Por Pbro. Sergio O. Buenanueva

El próximo 28 de junio, el Papa inaugurará en Roma el año jubilar para conmemorar el dos mil aniversario del nacimiento de San Pablo.

La personalidad, el pensamiento y los escritos de San Pablo han marcado profundamente la vida y la historia del cristianismo. Son también un patrimonio común de toda la humanidad, sin distinción de credos. Palabras fundantes de nuestra cultura, como “libertad” y “conciencia”, y la idea misma de la común dignidad de todos los seres humanos, son ininteligibles sin su aporte.

Saulo de Tarso se adhiere a la fe cristiana después de vivir un hecho dramático. Él lo describe sin hacer concesiones a la curiosidad: “Cuando Dios, que me eligió del seno materno y me llamó por su gracia, se complació en revelarme a su Hijo...” (Gal 1,5). En otra de sus cartas dirá sencillamente: “fui alcanzado por Jesucristo” (Flp 3,12).

Este hecho religioso está a la base de todo. Él mismo dirá: “Todo lo que hasta ahora consideraba una ganancia, lo tengo por pérdida, a causa de Cristo.” (Flp 3,7).

La fe cristiana está en una encrucijada de la historia. Como ha ocurrido tantas veces, por otra parte. ¿Qué luz nos ofrece la figura de Pablo para esta hora?

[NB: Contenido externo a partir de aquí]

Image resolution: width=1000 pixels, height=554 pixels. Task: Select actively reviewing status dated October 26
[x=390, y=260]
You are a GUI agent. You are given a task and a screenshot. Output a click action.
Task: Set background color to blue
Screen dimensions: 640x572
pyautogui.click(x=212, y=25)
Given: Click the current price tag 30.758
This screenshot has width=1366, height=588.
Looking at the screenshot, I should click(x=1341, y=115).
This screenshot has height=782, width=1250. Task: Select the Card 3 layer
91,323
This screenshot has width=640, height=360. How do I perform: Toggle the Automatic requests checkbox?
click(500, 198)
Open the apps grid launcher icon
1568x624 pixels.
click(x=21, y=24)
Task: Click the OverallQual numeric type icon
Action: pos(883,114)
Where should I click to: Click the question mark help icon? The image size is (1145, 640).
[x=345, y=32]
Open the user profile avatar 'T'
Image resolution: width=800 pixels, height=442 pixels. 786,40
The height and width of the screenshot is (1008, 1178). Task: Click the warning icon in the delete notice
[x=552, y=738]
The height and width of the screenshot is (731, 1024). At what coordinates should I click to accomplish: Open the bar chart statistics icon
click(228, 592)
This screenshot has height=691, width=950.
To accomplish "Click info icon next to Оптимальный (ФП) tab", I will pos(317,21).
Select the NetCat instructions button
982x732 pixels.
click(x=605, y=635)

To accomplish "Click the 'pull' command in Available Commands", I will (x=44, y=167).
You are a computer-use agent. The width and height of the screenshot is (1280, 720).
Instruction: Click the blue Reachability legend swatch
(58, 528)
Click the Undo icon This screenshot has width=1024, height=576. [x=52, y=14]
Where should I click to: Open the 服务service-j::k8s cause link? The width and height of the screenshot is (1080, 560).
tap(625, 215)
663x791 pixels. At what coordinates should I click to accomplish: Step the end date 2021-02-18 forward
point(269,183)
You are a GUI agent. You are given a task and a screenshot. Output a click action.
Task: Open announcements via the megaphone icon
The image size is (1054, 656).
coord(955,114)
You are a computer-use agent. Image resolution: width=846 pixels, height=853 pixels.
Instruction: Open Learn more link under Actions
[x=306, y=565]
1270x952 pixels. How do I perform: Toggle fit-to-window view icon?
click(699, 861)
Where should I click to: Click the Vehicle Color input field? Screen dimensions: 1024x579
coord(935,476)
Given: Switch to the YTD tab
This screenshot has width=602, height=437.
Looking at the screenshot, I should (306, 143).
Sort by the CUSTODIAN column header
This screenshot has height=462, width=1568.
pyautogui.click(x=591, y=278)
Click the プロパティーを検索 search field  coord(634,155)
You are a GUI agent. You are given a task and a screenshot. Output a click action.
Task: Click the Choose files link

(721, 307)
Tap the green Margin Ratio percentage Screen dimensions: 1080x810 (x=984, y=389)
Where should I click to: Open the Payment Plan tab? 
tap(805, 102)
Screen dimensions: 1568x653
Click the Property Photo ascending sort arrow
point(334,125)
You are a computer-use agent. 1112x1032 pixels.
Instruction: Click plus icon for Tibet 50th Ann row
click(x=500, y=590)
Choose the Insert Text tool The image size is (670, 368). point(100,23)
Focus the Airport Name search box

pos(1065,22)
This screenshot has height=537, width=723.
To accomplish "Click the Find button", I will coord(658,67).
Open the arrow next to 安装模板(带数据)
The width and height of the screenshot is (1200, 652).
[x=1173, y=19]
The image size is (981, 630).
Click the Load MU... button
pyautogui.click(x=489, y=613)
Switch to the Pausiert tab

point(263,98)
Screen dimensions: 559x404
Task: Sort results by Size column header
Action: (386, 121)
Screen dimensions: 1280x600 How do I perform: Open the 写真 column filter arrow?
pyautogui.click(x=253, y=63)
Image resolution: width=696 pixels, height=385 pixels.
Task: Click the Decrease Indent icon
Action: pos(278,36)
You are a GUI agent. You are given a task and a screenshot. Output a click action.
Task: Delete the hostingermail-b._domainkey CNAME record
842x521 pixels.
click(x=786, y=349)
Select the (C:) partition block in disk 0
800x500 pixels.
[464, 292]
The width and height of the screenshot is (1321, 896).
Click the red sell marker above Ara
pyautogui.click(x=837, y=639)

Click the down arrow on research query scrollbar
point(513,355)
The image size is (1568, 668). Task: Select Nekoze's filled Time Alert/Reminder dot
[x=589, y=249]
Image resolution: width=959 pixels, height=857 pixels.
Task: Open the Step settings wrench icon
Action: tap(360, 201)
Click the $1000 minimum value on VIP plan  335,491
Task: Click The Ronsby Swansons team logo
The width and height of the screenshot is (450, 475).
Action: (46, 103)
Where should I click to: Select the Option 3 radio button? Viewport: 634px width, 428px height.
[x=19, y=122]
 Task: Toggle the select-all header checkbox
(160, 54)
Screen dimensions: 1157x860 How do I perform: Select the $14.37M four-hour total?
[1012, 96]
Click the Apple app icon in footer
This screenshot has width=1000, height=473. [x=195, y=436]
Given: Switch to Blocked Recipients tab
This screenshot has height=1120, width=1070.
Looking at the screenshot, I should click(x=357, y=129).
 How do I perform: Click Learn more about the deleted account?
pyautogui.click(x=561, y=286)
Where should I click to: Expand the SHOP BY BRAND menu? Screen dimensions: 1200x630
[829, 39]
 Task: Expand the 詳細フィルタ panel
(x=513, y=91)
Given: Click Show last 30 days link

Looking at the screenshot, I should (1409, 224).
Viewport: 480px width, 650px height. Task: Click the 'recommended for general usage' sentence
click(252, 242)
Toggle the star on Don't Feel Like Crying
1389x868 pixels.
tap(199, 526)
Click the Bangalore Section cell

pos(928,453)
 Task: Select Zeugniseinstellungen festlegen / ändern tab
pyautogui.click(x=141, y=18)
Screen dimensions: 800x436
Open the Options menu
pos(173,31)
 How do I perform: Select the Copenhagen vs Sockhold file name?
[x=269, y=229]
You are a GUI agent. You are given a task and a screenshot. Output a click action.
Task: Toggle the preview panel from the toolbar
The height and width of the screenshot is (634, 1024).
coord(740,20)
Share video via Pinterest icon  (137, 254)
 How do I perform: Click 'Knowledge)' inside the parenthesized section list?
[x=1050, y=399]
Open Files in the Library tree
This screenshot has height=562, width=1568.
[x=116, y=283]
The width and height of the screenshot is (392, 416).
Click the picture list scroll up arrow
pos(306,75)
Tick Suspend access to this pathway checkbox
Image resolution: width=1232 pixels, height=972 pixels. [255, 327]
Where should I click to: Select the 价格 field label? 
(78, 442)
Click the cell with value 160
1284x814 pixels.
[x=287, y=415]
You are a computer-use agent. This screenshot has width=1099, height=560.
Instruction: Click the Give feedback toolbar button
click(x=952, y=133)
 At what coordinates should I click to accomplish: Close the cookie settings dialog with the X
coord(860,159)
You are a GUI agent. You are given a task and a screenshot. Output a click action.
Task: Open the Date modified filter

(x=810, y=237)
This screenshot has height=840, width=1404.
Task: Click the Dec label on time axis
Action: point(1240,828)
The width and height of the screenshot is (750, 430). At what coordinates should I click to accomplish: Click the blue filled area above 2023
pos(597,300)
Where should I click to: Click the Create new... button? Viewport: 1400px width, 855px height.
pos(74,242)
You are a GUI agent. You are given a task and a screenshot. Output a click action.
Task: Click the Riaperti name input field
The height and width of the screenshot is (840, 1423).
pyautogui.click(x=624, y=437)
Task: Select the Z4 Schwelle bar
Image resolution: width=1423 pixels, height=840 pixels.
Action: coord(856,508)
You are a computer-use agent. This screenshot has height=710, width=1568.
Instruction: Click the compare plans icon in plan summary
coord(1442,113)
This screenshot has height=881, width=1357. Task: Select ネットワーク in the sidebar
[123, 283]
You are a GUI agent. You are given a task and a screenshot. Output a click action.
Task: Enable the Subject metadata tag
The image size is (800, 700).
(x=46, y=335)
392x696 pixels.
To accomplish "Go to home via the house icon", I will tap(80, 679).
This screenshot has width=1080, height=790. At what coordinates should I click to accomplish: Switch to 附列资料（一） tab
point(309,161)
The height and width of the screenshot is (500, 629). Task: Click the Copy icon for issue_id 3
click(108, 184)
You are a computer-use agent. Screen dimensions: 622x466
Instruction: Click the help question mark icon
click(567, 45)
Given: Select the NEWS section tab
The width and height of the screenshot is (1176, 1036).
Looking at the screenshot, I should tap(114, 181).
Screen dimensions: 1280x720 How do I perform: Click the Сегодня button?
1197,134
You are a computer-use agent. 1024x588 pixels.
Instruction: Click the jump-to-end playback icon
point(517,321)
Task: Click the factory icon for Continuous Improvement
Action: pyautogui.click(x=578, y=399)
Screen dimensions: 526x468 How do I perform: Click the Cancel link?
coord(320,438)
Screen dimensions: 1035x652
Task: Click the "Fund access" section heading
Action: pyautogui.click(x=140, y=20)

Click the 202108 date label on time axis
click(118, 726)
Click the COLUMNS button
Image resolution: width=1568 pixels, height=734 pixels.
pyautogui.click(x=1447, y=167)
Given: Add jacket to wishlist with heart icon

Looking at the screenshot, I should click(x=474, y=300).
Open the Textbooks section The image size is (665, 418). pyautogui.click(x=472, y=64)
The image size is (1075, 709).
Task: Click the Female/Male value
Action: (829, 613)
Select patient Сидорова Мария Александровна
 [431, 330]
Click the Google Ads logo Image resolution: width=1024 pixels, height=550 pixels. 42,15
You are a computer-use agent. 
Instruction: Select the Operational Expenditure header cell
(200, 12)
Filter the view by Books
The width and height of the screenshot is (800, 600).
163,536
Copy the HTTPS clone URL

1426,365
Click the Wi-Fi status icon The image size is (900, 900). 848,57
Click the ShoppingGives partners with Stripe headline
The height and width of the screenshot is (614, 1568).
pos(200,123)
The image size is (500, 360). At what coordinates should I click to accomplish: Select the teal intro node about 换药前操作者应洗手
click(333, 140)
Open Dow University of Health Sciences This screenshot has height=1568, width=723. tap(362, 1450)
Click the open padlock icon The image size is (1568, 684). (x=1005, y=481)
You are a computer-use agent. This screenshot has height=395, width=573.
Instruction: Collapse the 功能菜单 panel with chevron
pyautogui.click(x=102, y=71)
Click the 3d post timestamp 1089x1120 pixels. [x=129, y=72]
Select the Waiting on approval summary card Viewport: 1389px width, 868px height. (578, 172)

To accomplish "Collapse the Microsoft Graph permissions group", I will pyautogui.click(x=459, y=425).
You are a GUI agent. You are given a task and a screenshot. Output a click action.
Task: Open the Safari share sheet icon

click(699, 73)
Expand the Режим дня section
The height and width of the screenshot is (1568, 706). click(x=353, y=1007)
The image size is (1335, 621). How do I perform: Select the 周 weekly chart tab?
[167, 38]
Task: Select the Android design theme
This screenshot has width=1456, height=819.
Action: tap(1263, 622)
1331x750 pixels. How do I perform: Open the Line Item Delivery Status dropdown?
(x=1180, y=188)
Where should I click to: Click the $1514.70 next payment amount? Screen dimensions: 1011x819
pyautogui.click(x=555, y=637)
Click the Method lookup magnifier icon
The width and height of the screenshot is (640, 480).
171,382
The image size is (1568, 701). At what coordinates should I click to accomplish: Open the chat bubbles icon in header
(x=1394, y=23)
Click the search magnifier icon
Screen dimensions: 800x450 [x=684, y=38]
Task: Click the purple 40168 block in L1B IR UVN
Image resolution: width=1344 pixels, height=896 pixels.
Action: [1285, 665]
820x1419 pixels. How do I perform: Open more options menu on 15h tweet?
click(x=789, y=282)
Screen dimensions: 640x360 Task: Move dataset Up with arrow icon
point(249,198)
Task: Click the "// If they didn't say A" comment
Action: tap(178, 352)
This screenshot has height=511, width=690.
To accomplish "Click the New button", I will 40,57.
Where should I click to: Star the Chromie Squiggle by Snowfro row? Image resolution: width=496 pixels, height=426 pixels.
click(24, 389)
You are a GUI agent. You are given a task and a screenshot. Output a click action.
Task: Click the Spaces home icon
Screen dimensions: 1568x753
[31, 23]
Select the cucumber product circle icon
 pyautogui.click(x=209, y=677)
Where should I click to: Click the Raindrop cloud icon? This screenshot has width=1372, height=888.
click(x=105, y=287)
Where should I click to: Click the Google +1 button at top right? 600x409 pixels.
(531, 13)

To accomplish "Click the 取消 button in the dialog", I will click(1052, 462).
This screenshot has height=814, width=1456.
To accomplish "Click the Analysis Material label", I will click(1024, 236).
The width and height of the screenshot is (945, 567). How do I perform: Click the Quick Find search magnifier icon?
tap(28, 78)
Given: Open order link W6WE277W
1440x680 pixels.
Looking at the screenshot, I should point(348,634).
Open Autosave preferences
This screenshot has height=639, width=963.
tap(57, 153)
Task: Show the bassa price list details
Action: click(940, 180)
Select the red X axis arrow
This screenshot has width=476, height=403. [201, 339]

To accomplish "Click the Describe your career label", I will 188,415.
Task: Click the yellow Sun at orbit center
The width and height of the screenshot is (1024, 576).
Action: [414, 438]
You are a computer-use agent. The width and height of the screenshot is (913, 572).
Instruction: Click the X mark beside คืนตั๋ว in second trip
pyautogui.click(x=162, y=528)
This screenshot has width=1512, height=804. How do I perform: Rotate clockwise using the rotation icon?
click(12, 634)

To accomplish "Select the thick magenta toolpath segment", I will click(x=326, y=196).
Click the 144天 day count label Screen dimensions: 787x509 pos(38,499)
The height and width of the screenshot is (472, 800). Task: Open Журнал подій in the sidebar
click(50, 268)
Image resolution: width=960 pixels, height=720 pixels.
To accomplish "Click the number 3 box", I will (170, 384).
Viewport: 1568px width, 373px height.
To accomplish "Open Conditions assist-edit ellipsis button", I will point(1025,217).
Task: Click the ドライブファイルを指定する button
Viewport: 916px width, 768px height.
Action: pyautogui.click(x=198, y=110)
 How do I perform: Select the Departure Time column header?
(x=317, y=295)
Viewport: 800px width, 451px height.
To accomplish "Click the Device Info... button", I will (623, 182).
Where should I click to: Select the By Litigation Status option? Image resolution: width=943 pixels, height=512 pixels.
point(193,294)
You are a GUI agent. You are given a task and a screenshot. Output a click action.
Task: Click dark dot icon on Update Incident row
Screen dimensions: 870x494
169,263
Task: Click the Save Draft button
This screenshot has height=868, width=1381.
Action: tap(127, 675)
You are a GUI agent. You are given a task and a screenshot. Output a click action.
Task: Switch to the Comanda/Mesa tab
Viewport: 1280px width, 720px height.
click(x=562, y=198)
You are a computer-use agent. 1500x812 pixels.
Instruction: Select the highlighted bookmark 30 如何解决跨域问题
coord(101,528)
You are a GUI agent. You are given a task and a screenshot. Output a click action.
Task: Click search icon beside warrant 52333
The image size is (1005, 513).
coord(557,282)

Una decisiva y esencial: que la novedad siempre joven del cristianismo es la persona de Jesús de Nazaret, a quien Pablo llama: “mi Señor”. Que la fe cristiana se desfigura grotescamente, reducida a moralismo, si olvida o silencia a Cristo, a quien Pablo también llama: “gracia de Dios”. Que la palabra más real y provocativa que la Iglesia tiene para pronunciar, hoy como ayer y como siempre, es: “Dios”. En esta palabra -como en una semilla- está escondida toda la potencia de transformación que posee la fe, incluso en su aporte a la nunca acabada tarea de establecer la justicia en el mundo.

Es esta palabra la que Pablo puso al centro de su vida. En torno al año 54 escribía: “Es Dios el que estaba en Cristo, reconciliando al mundo consigo, no teniendo en cuenta los pecados de los hombres, y confiándonos la palabra de la reconciliación” (2Co 5,19).